Quote the fossils text word for word, starting at "Fig. 102.—Karl von" and ending at "lost to science.".

Reading text
★ ★ ★ ★ ★
Fig. 102.—Karl von Zittel, 1839-1904.

The methods of collecting fossils in the field have been greatly developed. By means of spreading mucilage and tissue paper over delicate bones that crumble on exposure to the air, and of wrapping fossils in plaster casts for transportation, it has been made possible to uncover and preserve many structures which with a rougher method of handling would have been lost to science.

Fossil Man.—One extremely interesting section of palæontology deals with the fossil remains of the supposed ancestors of the present human race. Geological evidence establishes the great antiquity of man, but up to the present time little systematic exploration has been carried on with a view to discover all possible traces of fossil man. From time to time since 1840 there have been discovered in caverns and river-gravels bones which, taken together, constitute an interesting series. The parts of the skull are of especial importance in this kind of study, and there now exists in different collections a series containing the Neanderthal skull, the skulls of Spy and Engis, and the Java skull described in 1894 by Dubois. There have also been found recently (November, 1906) in deposits near Lincoln, Neb., some fossil human remains that occupy an intermediate position between the Neanderthal skull and the skulls of the lower representatives of living races of mankind. We shall have occasion to revert to this question in considering the evidences of organic evolution. (See page 364.)
★ ★ ★ ★ ★
Stored data

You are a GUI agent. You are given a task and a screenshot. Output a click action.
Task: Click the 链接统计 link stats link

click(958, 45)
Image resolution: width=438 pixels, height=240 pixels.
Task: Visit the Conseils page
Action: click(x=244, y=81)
★ ★ ★ ★ ★
Exercise response
Fig. 102.—Karl von Zittel, 1839-1904.

The methods of collecting fossils in the field have been greatly developed. By means of spreading mucilage and tissue paper over delicate bones that crumble on exposure to the air, and of wrapping fossils in plaster casts for transportation, it has been made possible to uncover and preserve many structures which with a rougher method of handling would have been lost to science.